This document is intended as a backup for the textbook and the lectures on IC generation. It presents an attribute grammar for generating basic IC components, such as while loops and conditionals, for lazy evaluation of the boolean operators && and ||, and includes the backpatching strategy for resolving forward references (instead of using two passes, as is typically done in an assembler).
Our intermediate code programs will consist of an array, called code[], of "quadruples" of strings (there are various implementations considered in your textbook, but this is the simplest):
struct {
char * op, * arg1, * arg2, * arg3;
} code[SIZE];
Each row in the array is a single instruction. The instructions in our intermediate
code language will be the following quadruples, which are designed to be as close
to MIPS assembly language as possible:
Quaduple Meaning
-------- -------
add arg1, arg2, arg3 arg1 = arg2 + arg3
add-fp arg1, arg2, arg3 arg1 = arg2 + arg3
sub arg1, arg2, arg3 arg1 = arg2 - arg3
sub-fp arg1, arg2, arg3 arg1 = arg2 - arg3
mul arg1, arg2, arg3 arg1 = arg2 * arg3
mul-fp arg1, arg2, arg3 arg1 = arg2 * arg3
div arg1, arg2, arg3 arg1 = arg2 / arg3
div-fp arg1, arg2, arg3 arg1 = arg2 / arg3
mod arg1, arg2, arg3 arg1 = arg2 % arg3
uminus arg1, -, arg3 arg1 = arg3 * -1
uminus-fp arg1, -, arg3 arg1 = arg3 * -1
and arg1, arg2, arg3 arg1 = arg2 && arg3
or arg1, arg2, arg3 arg1 = arg2 || arg3
not arg1, -, arg3 arg1 = ! arg3
move arg1, -, arg3 arg1 = arg3
move-fp arg1, -, arg3 arg1 = arg3
int-to-fp arg1, -, arg3 coerce int arg3 to floating point arg1
fp-to-int arg1, -, arg3 coerce floating point arg3 to int arg1 by truncation
jump -, -, arg3 Jump to code[arg3]
beq arg1, arg2, arg3 if ( arg1 == arg2 )
Jump to code[arg3]
blt arg1, arg2, arg3 if ( arg1 < arg2 )
Jump to code[arg3]
halt (end of program)
The arguments used as source operands (e.g., arg2 and arg3 in arithmetic statements, or arg1 and arg2 in branches) may be constants or variables. Arg3 in branches and jumps is the instruction address in the code array; for the present we shall assume this is a constant.
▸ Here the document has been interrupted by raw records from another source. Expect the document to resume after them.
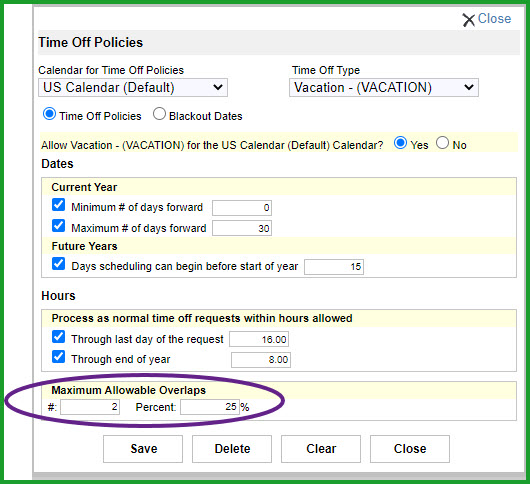Expand the Time Off Type dropdown

tap(384, 88)
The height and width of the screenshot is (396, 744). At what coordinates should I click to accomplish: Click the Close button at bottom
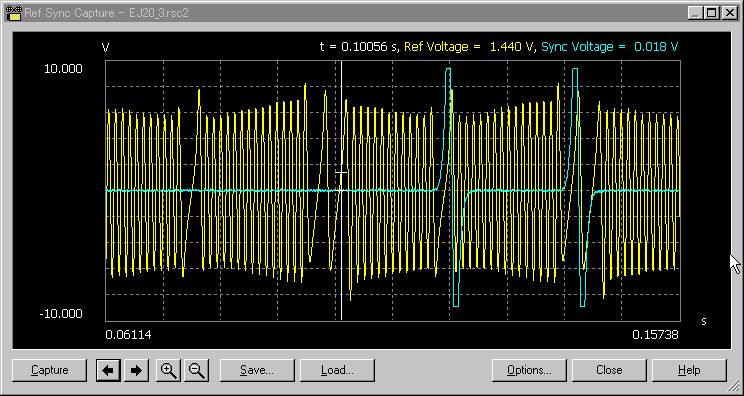pyautogui.click(x=609, y=370)
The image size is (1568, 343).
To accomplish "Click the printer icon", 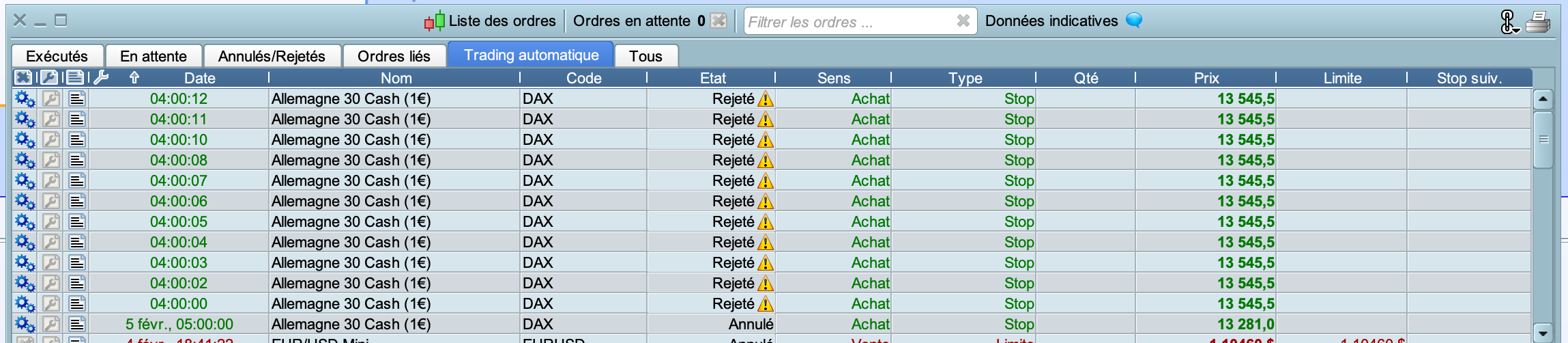I will (1537, 22).
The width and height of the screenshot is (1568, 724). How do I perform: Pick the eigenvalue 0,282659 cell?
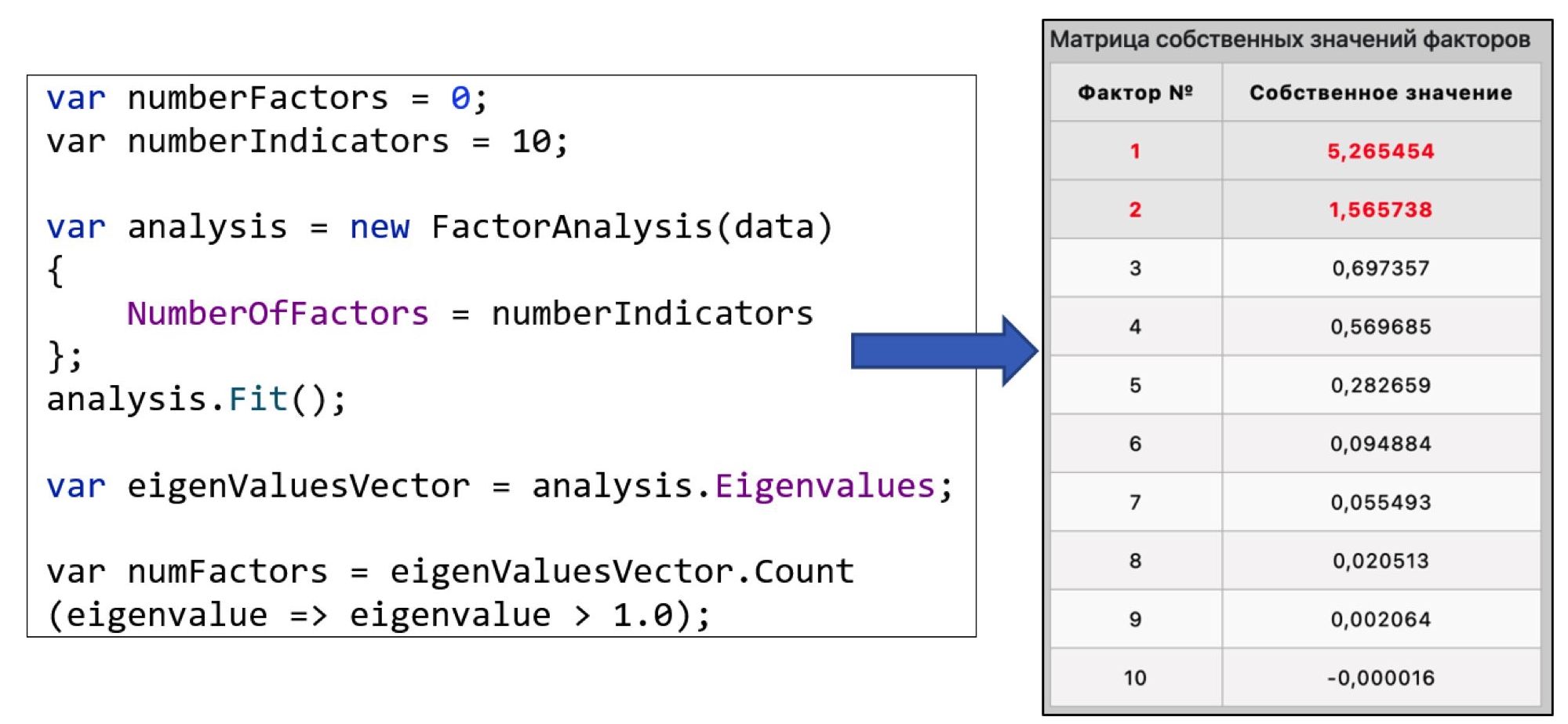click(1381, 385)
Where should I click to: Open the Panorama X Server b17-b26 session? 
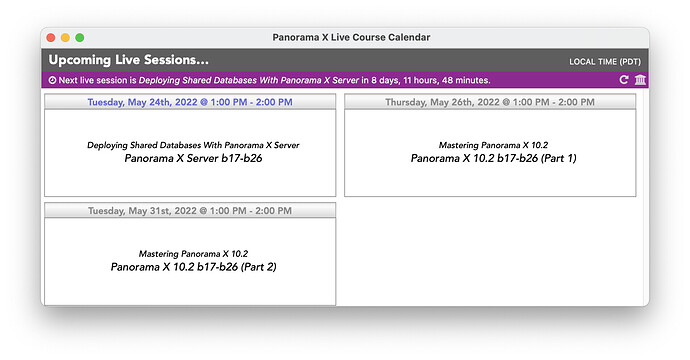point(193,158)
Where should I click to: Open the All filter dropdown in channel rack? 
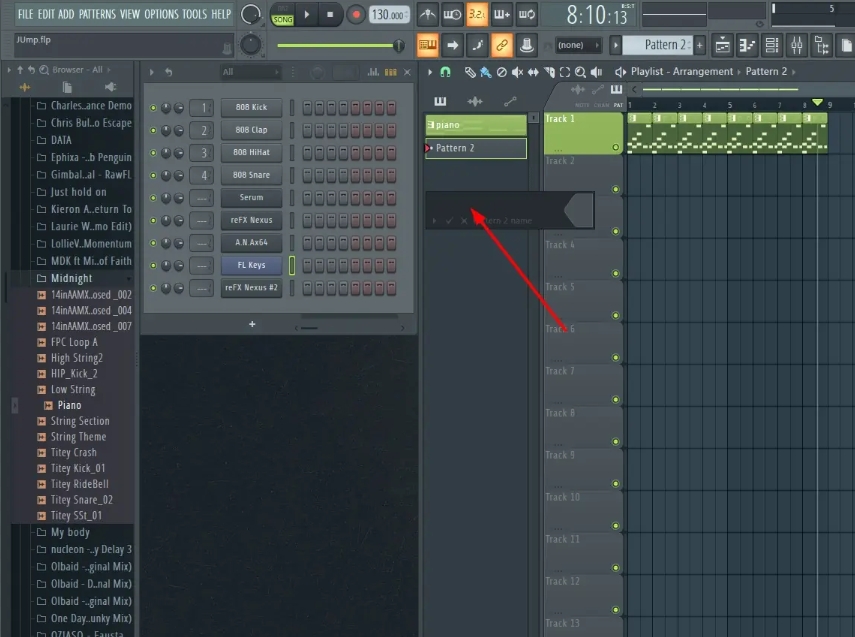251,72
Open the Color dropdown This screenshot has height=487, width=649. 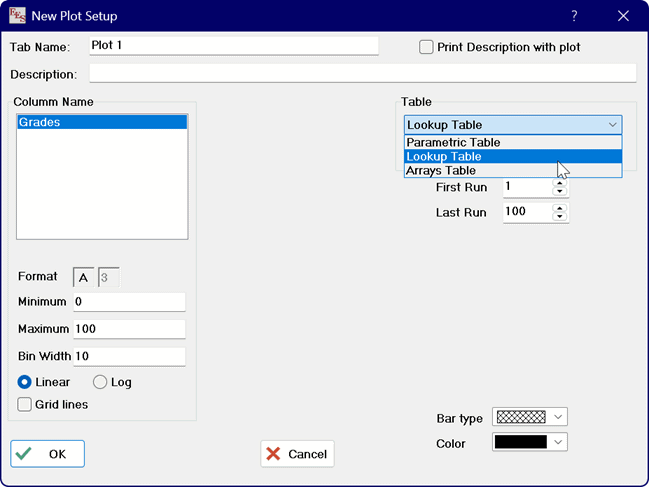click(x=558, y=442)
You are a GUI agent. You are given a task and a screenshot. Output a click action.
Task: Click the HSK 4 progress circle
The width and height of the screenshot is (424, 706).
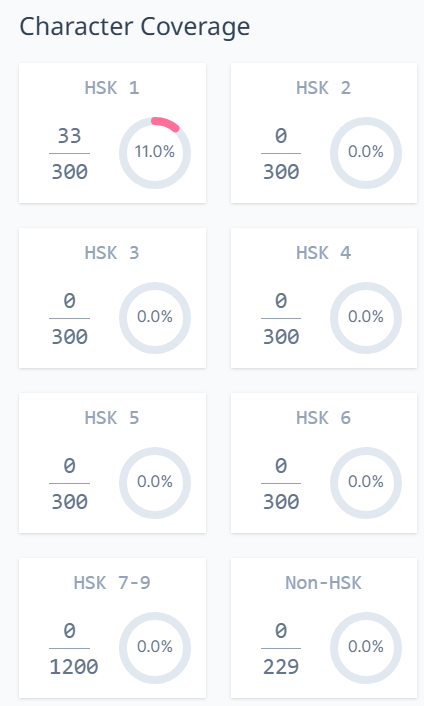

This selection is a minimal set of operations necessary to translate expressions and basic control structures; later we shall add instructions to access memory using base-offset addressing and instructions related to subroutine calls.
int nextQuad = 0;
void AddQuad(char *operation, char * operand1, char * operand2, char * operand3 )
{
code[nextQuad].op = operation;
code[nextQuad].arg1 = operand1;
code[nextQuad].arg2 = operand2;
code[nextQuad].arg3 = operand3;
++nextQuad;
}
Our attribute grammar uses the following attributes. The meaning of these will
be explained in detail below.
E.place -- This stores the name of the variable in which the value
of the expression E is stored;
id.lexval, intnum.lexval, floatnum.lexval -- This is the lexeme for the given token
S.breaklist, L.breaklist -- These record locations of
jump quads used to implement break statements; their
target locations are not yet filled in.
E.truelist, E.falselist -- These are used to record backpatching
locations of jumps out of boolean expressions on true and false
(only used for lazy evaluation of booleans).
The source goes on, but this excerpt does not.